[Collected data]
⟨

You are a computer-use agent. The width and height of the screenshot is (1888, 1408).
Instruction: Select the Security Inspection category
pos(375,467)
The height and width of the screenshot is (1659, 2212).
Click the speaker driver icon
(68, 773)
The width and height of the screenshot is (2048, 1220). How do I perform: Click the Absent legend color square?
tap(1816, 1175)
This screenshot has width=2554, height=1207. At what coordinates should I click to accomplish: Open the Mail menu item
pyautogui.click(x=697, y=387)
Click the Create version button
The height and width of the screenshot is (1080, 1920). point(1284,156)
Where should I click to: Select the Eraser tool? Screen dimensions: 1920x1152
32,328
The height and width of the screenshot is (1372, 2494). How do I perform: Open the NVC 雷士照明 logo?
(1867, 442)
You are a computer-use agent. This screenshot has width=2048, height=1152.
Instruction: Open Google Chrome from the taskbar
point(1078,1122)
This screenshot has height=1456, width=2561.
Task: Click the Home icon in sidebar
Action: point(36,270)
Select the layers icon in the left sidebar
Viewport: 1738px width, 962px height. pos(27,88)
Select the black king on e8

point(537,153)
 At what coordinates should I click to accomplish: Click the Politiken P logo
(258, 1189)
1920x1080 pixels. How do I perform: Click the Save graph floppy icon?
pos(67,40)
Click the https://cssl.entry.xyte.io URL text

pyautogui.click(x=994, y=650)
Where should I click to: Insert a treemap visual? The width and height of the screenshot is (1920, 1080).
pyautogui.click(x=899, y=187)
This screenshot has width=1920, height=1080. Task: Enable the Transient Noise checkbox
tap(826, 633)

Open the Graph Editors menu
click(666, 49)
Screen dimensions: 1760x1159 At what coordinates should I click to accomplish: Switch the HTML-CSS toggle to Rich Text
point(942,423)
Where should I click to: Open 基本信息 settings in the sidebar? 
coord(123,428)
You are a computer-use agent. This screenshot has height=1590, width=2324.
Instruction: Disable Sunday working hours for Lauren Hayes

⟩

### Work instruction
From the line that contains "Where should I click to: Open" down to the last line above, print each line exactly as it appears.

### Solution for this task
Where should I click to: Open 基本信息 settings in the sidebar? 
coord(123,428)
You are a computer-use agent. This screenshot has height=1590, width=2324.
Instruction: Disable Sunday working hours for Lauren Hayes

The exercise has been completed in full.